Ce dont il est question plus généralement, c’est l’aliénation à la machine. Les systèmes devenus autonomes, actifs, intelligents, deviennent les interfaces qui décident pour nous. Inke Arns en fait le thème central de sa prochaine exposition au HMKV, le Hartware MedienKunstVerein (HMKV) de Dortmund (Allemagne), qui confronte artistes et entreprises utilisant les nouvelles technologies pour repousser les limites entre fiction et réalité et tenter de comprendre qui est réellement aux commandes.

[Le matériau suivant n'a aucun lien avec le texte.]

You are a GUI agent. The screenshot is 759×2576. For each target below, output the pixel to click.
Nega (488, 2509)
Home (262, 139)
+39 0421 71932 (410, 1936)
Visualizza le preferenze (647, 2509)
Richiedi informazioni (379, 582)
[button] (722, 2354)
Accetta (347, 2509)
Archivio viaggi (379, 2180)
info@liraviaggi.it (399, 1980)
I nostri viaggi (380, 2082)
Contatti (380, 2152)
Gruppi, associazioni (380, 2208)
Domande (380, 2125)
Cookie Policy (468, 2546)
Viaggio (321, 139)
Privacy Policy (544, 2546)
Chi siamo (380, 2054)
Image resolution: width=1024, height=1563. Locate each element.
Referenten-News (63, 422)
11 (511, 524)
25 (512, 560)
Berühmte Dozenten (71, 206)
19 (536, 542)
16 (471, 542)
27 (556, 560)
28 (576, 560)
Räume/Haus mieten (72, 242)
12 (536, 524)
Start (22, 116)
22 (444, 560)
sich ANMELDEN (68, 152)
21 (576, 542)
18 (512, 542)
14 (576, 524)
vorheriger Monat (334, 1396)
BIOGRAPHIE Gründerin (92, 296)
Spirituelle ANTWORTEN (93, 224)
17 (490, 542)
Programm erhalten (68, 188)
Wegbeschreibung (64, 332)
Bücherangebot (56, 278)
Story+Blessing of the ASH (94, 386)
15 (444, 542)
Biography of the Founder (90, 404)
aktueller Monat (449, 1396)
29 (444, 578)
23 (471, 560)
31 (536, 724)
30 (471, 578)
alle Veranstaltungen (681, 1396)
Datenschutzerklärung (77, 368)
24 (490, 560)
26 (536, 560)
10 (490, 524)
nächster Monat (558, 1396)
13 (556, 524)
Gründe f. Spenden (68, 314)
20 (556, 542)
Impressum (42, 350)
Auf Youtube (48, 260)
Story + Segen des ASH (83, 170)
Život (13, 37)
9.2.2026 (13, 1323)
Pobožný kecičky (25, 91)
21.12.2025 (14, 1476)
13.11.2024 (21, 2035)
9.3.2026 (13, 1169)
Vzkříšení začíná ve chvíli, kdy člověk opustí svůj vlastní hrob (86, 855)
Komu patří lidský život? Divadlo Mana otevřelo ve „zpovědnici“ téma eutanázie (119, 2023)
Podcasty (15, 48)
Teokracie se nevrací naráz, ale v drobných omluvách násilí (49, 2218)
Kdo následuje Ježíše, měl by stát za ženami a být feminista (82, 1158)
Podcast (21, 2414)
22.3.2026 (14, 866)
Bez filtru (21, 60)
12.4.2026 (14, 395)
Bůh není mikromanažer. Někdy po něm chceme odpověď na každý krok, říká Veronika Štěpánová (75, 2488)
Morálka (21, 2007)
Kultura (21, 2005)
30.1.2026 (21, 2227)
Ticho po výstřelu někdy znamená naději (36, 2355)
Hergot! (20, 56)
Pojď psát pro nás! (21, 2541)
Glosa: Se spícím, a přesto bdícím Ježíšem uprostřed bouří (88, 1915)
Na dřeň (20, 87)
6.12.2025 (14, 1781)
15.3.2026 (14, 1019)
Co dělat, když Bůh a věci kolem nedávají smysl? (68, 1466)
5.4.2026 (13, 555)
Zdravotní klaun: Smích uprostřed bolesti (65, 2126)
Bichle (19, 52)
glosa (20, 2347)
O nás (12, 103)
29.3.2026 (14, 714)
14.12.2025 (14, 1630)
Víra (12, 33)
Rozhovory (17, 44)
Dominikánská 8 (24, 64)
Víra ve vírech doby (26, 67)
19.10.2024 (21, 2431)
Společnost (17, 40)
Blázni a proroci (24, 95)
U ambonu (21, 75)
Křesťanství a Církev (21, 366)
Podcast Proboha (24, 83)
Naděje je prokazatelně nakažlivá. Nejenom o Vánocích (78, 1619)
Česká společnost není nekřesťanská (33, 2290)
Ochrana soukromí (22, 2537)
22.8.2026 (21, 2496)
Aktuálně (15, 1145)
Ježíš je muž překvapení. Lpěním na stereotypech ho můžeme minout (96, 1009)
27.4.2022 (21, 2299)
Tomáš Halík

C’est aussi le propos de « World Brain » , entre film et archivage web. Ce projet transmédia pose l’hypothèse d’un cerveau mondial dont les datacenters seraient les mémoires et les interconnexions le système nerveux. L’homme, exclu par la vitesse et l’aseptisation du milieu, devient extérieur à la société qu’il a créée. À cette partie documentaire basée sur la récupération de vidéos sur Internet, commentées et dramatisées par la musique, répond une fiction où chercheurs et artistes se regroupent en forêt, sans ressources à l’exception d’une connexion au Web qui leur est indispensable pour chercher comment faire un feu, construire un brancard, etc. Prenant entre autres pour référence le Whole Earth Catalogue, ce vaste fourre-tout de la cyberculture flamboyante des années 1960 aux Etats-Unis, ils tentent d’imaginer un autre rapport à la nature, au réseau et à l’individu.